Problem:
Reproduce the listing below word for word, starting at the line that contains "The image size is (534, 301)." and continuing through the end of the listing. Leave out the pictures.

Supplied records:
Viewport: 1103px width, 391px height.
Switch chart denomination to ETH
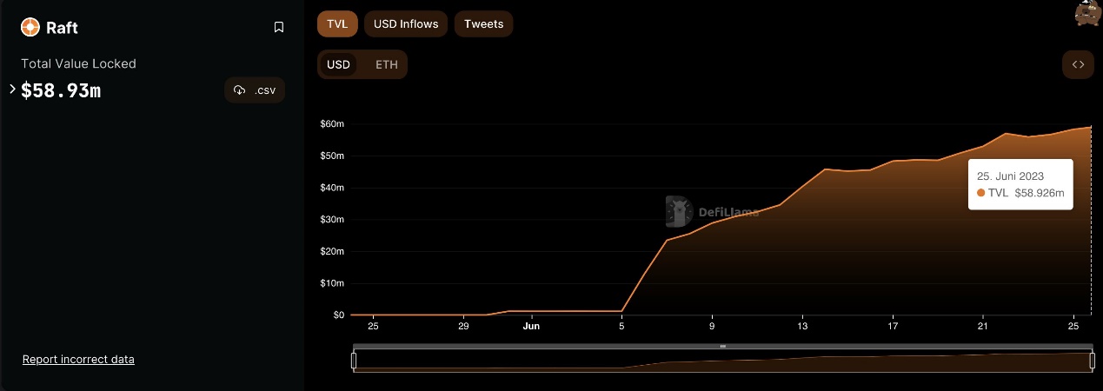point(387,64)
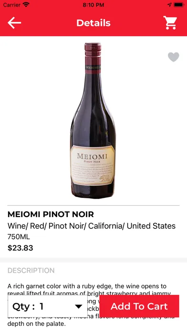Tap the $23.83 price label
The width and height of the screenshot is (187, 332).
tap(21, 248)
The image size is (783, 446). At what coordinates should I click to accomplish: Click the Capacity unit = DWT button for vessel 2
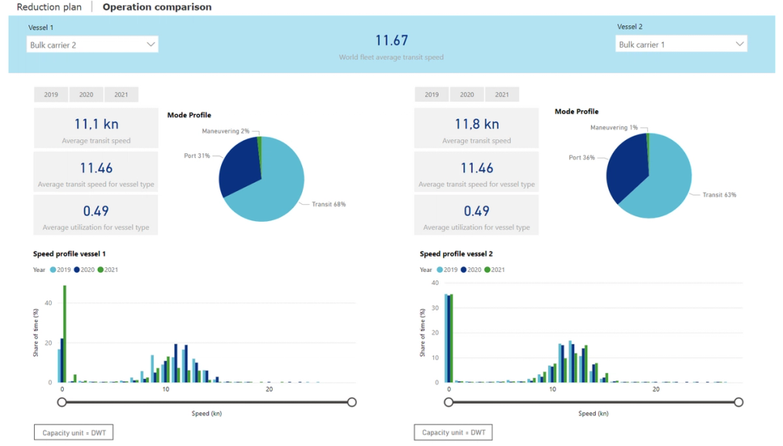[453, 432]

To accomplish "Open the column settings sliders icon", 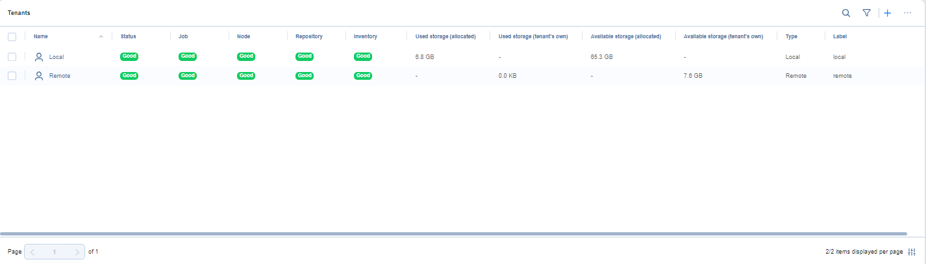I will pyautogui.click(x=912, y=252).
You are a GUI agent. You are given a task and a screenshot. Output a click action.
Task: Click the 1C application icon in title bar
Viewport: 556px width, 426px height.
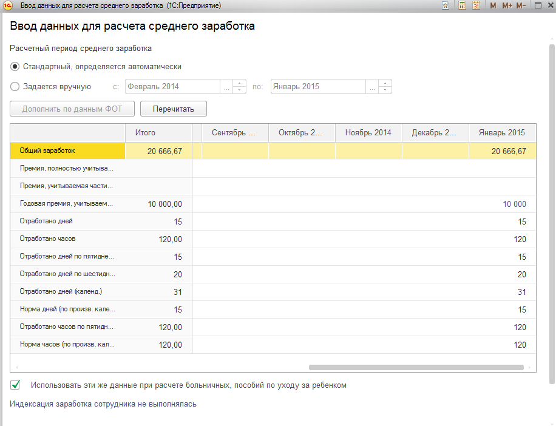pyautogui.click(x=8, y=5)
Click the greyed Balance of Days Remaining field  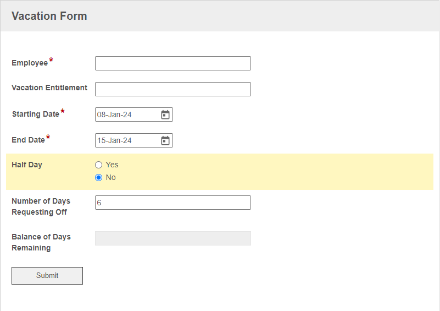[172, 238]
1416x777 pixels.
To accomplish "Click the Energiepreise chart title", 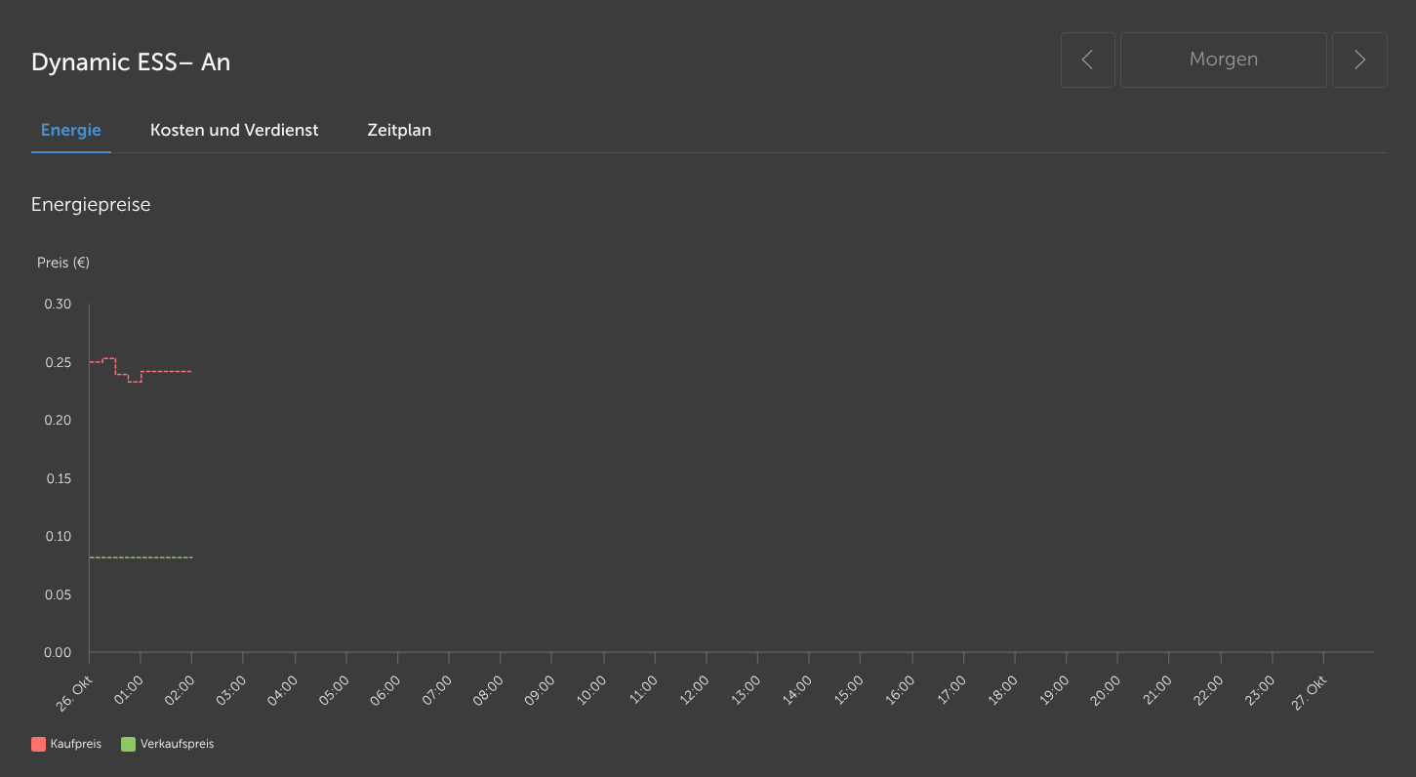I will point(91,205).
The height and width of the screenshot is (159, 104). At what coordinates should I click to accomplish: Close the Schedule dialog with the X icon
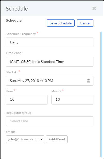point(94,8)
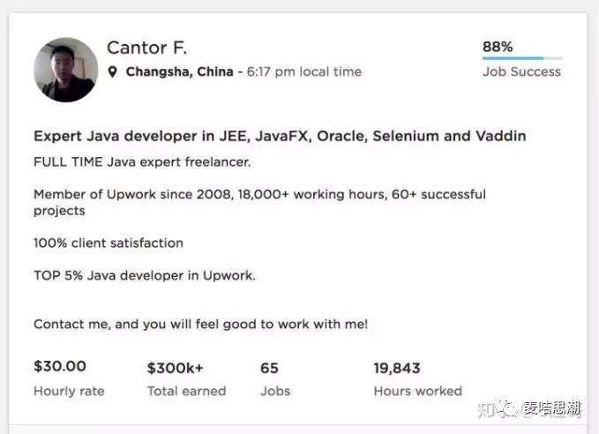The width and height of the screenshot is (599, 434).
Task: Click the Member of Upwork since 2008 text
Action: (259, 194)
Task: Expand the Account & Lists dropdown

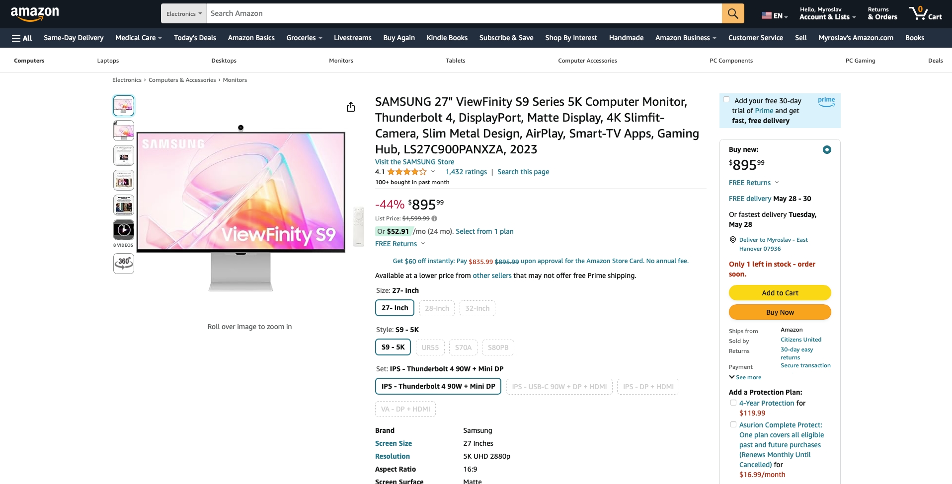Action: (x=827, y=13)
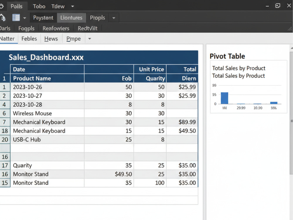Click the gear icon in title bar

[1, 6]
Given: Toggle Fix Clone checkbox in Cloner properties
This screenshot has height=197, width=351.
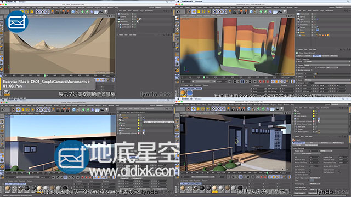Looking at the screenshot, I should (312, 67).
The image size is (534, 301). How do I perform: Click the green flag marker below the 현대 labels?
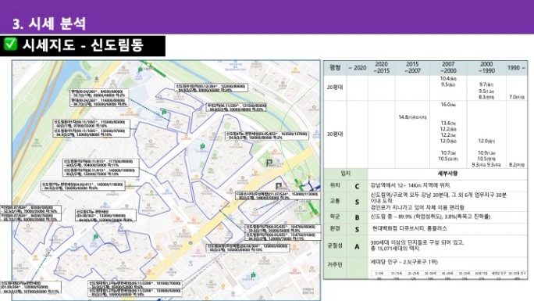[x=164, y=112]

Exercise answer:
The image size is (534, 301). How do I perform: Click the green flag marker below the 현대 labels?
[x=164, y=112]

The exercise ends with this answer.